##### EXTRAIT FOURNI

Lettres rousseauistes au féminin
1À partir de 1793, la ferveur révolutionnaire élève Rousseau au rang de père de la nation et impose à chaque écrivain, homme ou femme, de prendre position par rapport à cet œuvre fondateur. Pour les autrices, la tâche n’est pas simple : la morale rousseauiste a considérablement compliqué le positionnement des femmes qui écrivent et, surtout, qui publient, dans la sphère médiatique. Le rejet révolutionnaire d’une participation des femmes à la vie politique, entériné par les nouveaux textes de loi, rend plus précaire encore la position de celles qui font le choix de s’exprimer publiquement. Parmi ces autrices, Marguerite de Coüasnon entreprend de décrire le parcours d’Isabelle de Charrière (1740-1805) et de Caroline Stéphanie de Genlis (1746-1830). Elles ne sont pas les seules à écrire mais, et M. de Coüasnon insiste sur ce point, elles occupent une place prépondérante dans les cercles littéraires de l’époque et proposent, l’une comme l’autre, un remaniement des positions rousseauistes qui ne tient ni de la franche rupture avec l’illustre prédécesseur ni d’une acceptation pleine et entière de son verdict.
2Genlis et Charrière partagent un double intérêt commun : pour les émigrés d’une part et pour l’éducation d’autre part. La question de l’émigration est imposée par les circonstances historiques et l’inscription sociale de deux autrices qui, soit qu’elles émigrent elles-mêmes, dans le cas de Genlis, soit qu’elles assistent à l’arrivée des émigrés, pour Charrière, observent les conséquences de la Révolution sur une population noble qui peine à s’adapter à son nouvel environnement. La question de l’éducation, elle, est imposée par l’héritage rousseauiste, particulièrement par l’Émile et l’affirmation d’une éducation parentale où les mères occupent une place ambiguë, à la fois nécessaire et subordonnée à l’autorité maritale, une place exclusive à toute autre activité et, notamment, à l’activité d’écriture. Pour Charrière et Genlis, l’acte même d’écriture et de publication est une rupture avec la tradition rousseauiste, mais une rupture dont la radicalité peut être tempérée par le confinement de l’autrice à un domaine féminin de prédilection.

##########
##### DONNÉES PRÉSENTÉES

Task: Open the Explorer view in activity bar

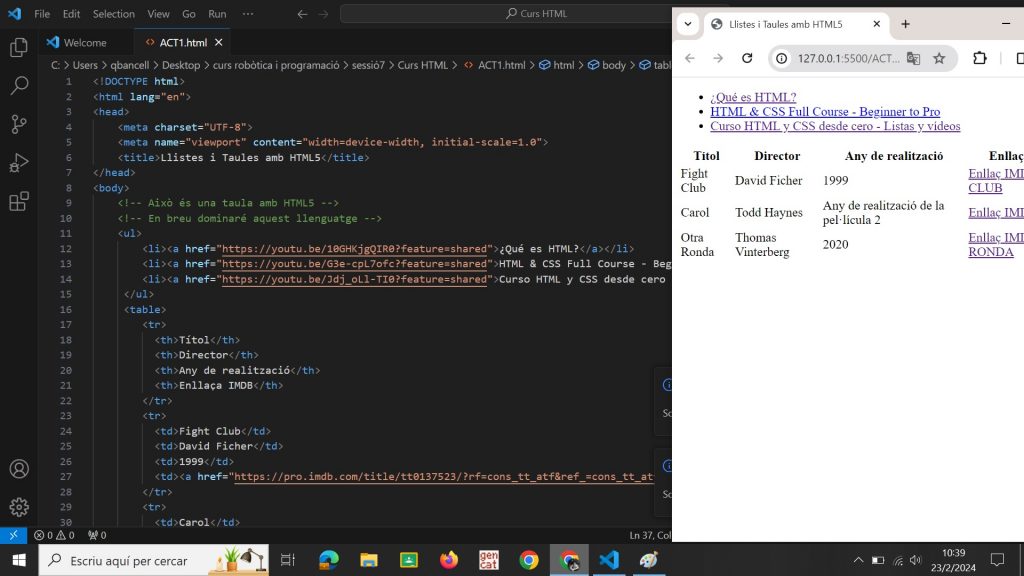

##########

OBJET DE L'EXERCICE
Répondez brièvement aux questions suivantes en vous appuyant sur l'extrait fourni.
(a) À partir de quelle année la ferveur révolutionnaire élève-t-elle Rousseau au rang de père de la nation ?
(b) Quelles sont les années de naissance et de mort de Caroline Stéphanie de Genlis ?
(c) Quel ouvrage de Rousseau est nommé à propos de l'héritage rousseauiste en matière d'éducation ?

RÉPONSE À L'EXERCICE
(a) À partir de 1793.
(b) Elle est née en 1746 et morte en 1830.
(c) L'Émile.